Why is this needed? Under current WTO patent rules (Article 31
of the TRIPS Agreement), a country is free to compel a patent
owner, under certain conditions, to license another producer to
manufacture generic versions of the patented product. This is
called compulsory licensing. The Doha Declaration affirmed that
Members may use compulsory licensing to address public health
crises. A Member issuing a compulsory license may give this license
either to a domestic manufacturer or one in another country under
certain circumstances. However, under current WTO rules, such
licensed production by a manufacturer in another country might
nevertheless be infringing if the licensed product is already
under patent in that other country. This framework is intended
to find a solution to this and certain other problems with the
provisions of the TRIPS Agreement.
United States leadership
The United States has been a leader in efforts to harness international
trade rules to help countries gain access to life-saving drugs
and successfully fight pandemics such as HIV/AIDS.

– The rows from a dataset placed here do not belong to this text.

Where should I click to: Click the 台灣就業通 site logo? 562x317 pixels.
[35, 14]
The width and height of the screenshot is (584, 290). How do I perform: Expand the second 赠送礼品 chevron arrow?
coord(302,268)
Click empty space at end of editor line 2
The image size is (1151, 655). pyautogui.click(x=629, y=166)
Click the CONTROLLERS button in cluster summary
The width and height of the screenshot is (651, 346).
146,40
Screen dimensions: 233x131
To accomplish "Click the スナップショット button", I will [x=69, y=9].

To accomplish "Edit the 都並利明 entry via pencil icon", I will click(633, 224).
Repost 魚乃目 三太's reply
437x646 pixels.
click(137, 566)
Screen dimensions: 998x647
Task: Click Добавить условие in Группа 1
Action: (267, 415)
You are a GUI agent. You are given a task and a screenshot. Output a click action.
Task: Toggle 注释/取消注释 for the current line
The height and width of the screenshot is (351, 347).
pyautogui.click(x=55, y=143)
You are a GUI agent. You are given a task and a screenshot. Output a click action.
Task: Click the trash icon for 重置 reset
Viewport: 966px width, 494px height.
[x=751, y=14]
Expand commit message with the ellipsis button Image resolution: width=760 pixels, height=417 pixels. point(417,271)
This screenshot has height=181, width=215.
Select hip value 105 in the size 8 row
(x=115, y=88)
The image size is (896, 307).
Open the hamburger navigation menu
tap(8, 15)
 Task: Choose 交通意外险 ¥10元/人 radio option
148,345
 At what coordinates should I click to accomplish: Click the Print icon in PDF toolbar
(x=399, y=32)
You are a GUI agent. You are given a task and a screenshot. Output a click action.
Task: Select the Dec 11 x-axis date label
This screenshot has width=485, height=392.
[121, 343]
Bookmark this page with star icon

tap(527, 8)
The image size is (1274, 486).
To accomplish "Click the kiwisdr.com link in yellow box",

-- In February 2001, the Bush Administration stated the commitment
of the United States to a flexible approach that is sensitive
to health crises and also protective of intellectual property
rights. Under this policy, the Administration has informed WTO
Members that as they take steps to address major health crises,
such as the HIV/AIDS crisis in sub-Saharan Africa and elsewhere,
the United States supports steps by Members to Members avail themselves
of the flexibility afforded by the WTO TRIPS Agreement.
-- In July 2001, the United States and Brazil agreed to transfer
their disagreement over a provision of Brazil's patent law from
formal WTO litigation to a newly created bilateral consultative
mechanism. The agreement was a positive step in the common fight
against HIV/AIDS and the constructive handling of this patent
dispute. It permits more effective and less confrontational consideration
of intellectual property issues and ensure that such discussions
do not divert attention away from the shared goal of combating
the spread of HIV/AIDS.
-- In Doha in November 2001, the United States provided critical
leadership in developing support for a separate, landmark political
declaration on public health and international trade rules. This
declaration helped pave the way for a successful conclusion of
the Ministerial.
-- The United States remains the largest bilateral donor of HIV/AIDS
assistance, providing 45 percent of all international spending
on AIDS. In fiscal year 2003, President George Bush has requested
$1.1 billion [$1,100 million] to combat HIV/AIDS internationally
and has pledged $500 million to the Global Fund to combat the
international scourge of HIV/AIDS, malaria and tuberculosis.